We need to make an effort to realize fronts, or alliances, blocks, coalitions, etc. with popular character, antifascist and anti-imperialist, joining, under the direction of the proletariat, the impoverished workers of the city and the countryside (native and migrants), the masses of the oppressed nationalities, the genuine progressive and democratic forces, on the base of a program of specific demands of these sectors of workers, that are consistent with the fundamental interests of the proletariat.
In terms of tactic we have to take in account the difference of attitude regarding the right and the left populist movements, and the fascist groups and parties.
A reformist or opportunist organization, and an extreme right, or a fascist organization, reactionary through and through, are not the same thing, even if they all try to reach the popular masses.
With the left populist organizations is possible to converge in certain moments, on tactical, well-defined and concrete objectives regarding the issues concerning the demands and interests of the labouring masses. With the fascist no convergence is possible, but it is necessary to pursue a continuous ideological and politics struggle. What we need is to consider which class, or classes, they serve.
Although convergences should be realized with the left populist movements, it is not possible to generalize a common tactic for all these movements. Even if not everyone, in general these movements deny the essential role of the working class, deny or hide the proletarian class struggle; also those movements we can converge tactically in a concrete situation, do everything not to appear the name of the communist organizations.
It is evident that we have to be very clear in our approaches and to follow an appropriate tactic in every place or country, to carefully analyse the proposals and the positions, the demands and the democratic slogans of the progressive populist, that we have to develop accurately and deeply for the benefit of the working class.
It cannot be denied, it would be absurd, that these movements know how to take advantage of the ideological weakness of the masses, and in some situations they are able to influence them.
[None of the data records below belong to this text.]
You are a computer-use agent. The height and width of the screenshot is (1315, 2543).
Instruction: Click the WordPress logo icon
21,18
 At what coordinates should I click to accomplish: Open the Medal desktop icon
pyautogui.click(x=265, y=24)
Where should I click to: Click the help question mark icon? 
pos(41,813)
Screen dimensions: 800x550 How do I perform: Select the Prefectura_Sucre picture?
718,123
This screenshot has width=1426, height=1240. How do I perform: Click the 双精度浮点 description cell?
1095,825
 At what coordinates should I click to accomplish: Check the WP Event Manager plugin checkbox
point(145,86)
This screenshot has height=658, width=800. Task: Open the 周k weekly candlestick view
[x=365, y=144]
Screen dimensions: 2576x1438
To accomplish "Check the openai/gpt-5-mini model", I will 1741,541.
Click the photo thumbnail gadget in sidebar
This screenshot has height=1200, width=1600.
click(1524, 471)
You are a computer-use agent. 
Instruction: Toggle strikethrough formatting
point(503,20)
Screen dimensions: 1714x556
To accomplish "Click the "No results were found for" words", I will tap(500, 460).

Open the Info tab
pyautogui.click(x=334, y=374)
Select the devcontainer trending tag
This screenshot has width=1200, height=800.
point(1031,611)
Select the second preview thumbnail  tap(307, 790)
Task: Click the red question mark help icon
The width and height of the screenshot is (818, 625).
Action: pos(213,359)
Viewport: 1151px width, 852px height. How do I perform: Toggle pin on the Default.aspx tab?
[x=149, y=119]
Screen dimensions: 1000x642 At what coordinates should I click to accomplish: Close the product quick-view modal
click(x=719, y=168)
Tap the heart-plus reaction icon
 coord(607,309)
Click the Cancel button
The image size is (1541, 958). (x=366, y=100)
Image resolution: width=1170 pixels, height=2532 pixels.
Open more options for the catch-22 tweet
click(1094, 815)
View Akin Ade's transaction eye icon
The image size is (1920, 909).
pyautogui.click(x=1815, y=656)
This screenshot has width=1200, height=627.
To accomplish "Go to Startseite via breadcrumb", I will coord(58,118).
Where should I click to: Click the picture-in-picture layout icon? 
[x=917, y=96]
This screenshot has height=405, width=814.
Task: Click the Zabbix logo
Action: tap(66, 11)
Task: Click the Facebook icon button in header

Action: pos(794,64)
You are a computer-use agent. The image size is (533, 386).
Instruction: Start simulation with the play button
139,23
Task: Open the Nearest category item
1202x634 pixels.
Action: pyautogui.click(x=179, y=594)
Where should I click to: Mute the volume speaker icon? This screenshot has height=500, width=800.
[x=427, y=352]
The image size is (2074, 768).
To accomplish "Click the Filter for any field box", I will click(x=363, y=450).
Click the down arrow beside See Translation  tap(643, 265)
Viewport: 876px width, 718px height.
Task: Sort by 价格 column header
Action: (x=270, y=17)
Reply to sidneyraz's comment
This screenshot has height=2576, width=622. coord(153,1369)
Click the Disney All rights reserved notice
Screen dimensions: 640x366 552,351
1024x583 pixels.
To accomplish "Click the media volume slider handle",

This puts us the necessity to be very careful about the projects of the populists, and with ability and firmness support the fundamental demands of the working class and the popular masses.
We should ever take in consideration the fundamental question: the strengthening and the development of our parties and organizations, the construction of strong Marxist-Leninists parties.
We cannot argue with the populist movements accusing them not to be Marxist-Leninists, not to be real revolutionary parties.
This task must be carried out by the revolutionary parties of the working class, armed with the theory of scientific socialism. This is the fundamental factor of the struggle against the bourgeoisie and the reaction, including populism.
August 2018
(Document based on the debate on populism of the meeting of Marxist-Leninist Parties and Organizations of Europe, in June 2018).